The data ->
- Opening Delimiter -

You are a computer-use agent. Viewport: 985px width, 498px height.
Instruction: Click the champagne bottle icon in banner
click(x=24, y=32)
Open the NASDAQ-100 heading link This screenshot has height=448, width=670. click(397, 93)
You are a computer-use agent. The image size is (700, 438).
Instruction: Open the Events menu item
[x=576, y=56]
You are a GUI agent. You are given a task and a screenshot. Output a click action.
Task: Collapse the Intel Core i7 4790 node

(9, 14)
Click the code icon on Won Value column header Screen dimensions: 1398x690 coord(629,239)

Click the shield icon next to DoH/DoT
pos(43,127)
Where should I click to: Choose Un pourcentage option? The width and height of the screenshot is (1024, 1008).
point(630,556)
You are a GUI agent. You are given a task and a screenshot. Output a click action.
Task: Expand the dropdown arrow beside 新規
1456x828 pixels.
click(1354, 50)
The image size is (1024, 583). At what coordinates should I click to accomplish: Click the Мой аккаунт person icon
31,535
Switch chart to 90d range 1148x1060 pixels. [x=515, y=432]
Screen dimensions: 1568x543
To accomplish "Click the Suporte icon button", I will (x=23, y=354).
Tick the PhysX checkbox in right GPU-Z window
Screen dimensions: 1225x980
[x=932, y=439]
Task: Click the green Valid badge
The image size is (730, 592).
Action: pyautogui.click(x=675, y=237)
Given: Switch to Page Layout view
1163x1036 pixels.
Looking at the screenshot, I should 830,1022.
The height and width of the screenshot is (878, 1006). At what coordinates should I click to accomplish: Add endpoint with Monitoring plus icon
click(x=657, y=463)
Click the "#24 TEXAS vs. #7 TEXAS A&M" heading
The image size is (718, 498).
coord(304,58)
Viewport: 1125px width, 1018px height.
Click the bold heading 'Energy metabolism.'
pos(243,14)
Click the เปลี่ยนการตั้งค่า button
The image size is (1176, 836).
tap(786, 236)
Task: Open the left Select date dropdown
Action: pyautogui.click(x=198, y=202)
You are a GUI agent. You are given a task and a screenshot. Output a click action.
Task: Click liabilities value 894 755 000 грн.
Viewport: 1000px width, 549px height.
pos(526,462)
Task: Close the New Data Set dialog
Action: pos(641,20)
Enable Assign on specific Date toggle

- Closing Delimiter -

Task prompt -> In full and word for word, set down the records shown above.

Finished exercise ->
You are a computer-use agent. Viewport: 985px width, 498px height.
Instruction: Click the champagne bottle icon in banner
click(x=24, y=32)
Open the NASDAQ-100 heading link This screenshot has height=448, width=670. click(397, 93)
You are a computer-use agent. The image size is (700, 438).
Instruction: Open the Events menu item
[x=576, y=56]
You are a GUI agent. You are given a task and a screenshot. Output a click action.
Task: Collapse the Intel Core i7 4790 node

(9, 14)
Click the code icon on Won Value column header Screen dimensions: 1398x690 coord(629,239)

Click the shield icon next to DoH/DoT
pos(43,127)
Where should I click to: Choose Un pourcentage option? The width and height of the screenshot is (1024, 1008).
point(630,556)
You are a GUI agent. You are given a task and a screenshot. Output a click action.
Task: Expand the dropdown arrow beside 新規
1456x828 pixels.
click(1354, 50)
The image size is (1024, 583). At what coordinates should I click to accomplish: Click the Мой аккаунт person icon
31,535
Switch chart to 90d range 1148x1060 pixels. [x=515, y=432]
Screen dimensions: 1568x543
To accomplish "Click the Suporte icon button", I will (x=23, y=354).
Tick the PhysX checkbox in right GPU-Z window
Screen dimensions: 1225x980
[x=932, y=439]
Task: Click the green Valid badge
The image size is (730, 592).
Action: pyautogui.click(x=675, y=237)
Given: Switch to Page Layout view
1163x1036 pixels.
Looking at the screenshot, I should 830,1022.
The height and width of the screenshot is (878, 1006). At what coordinates should I click to accomplish: Add endpoint with Monitoring plus icon
click(x=657, y=463)
Click the "#24 TEXAS vs. #7 TEXAS A&M" heading
The image size is (718, 498).
coord(304,58)
Viewport: 1125px width, 1018px height.
Click the bold heading 'Energy metabolism.'
pos(243,14)
Click the เปลี่ยนการตั้งค่า button
The image size is (1176, 836).
tap(786, 236)
Task: Open the left Select date dropdown
Action: pyautogui.click(x=198, y=202)
You are a GUI agent. You are given a task and a screenshot. Output a click action.
Task: Click liabilities value 894 755 000 грн.
Viewport: 1000px width, 549px height.
pos(526,462)
Task: Close the New Data Set dialog
Action: pos(641,20)
Enable Assign on specific Date toggle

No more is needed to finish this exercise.